Distantly, Romero could hear the sounds of war. Outside the tiny vessel, missiles launched from the ships, by then very far behind them. Their naval counterparts fired the big guns, and from their bowels heavy shells bombarded against the shoreline, resonating out across the water. From time to time, the roar of jet engines passed and then awhile later they would return, perhaps preparing to launch a second time, or perhaps a third by then. Along with innumerable air strikes racking the seascape, the world outside their vessel was an orchestra of mayhem. The symphony rippled out across the waves, reverberating in the tiny hull of the transport carrier.
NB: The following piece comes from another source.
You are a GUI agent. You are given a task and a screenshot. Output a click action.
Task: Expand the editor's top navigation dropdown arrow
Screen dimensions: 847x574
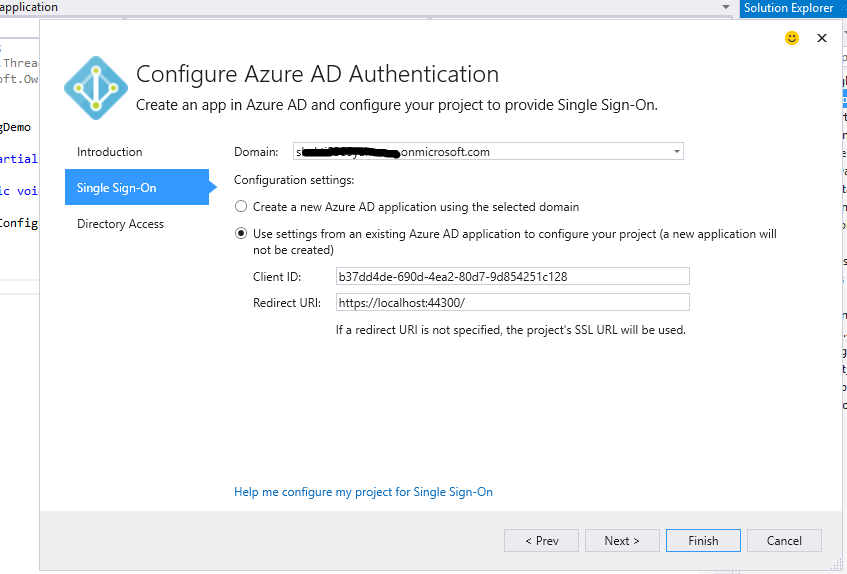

Beyond the echoing of the war front, were the beaches of the north coast. This is why they had come. The Marines were tasked with creating a beachhead along the central part of the north coast of Venezuela. Following this, they would be moving inland. None of them knew exactly where they would be heading. All they knew was that they would be moving fast, and following information that would be provided en route. Heavy vegetation prevented the use of the Marines' ACV progressing to give them a quick, if not to mention armored, means of transportation. Aerial reconnaissance also revealed what few serviceable roads in the deep of the jungle remained had been sabotaged with roadside bombs and barbed wire. That would gum up the tracked vehicles and tires of the light armored reconnaissance fleet, to the point that combat engineer crews would be needed to clear them before any combat vehicles could be useful again. Relative to the invasions of the past, this would reduce the American advance to a crawl.

All this came together to mean one thing. Nathanial Romero and the Marines of Task Force Iwo Jima were about to do something no Marines had before them in half a century. They had already disembarked to invade an enemy controlled beach. They would take it before moving toward their main objective several miles away. What was different about this invasion, however, was that they would be making the initial assault through the jungle, under the cover of darkness - and on foot.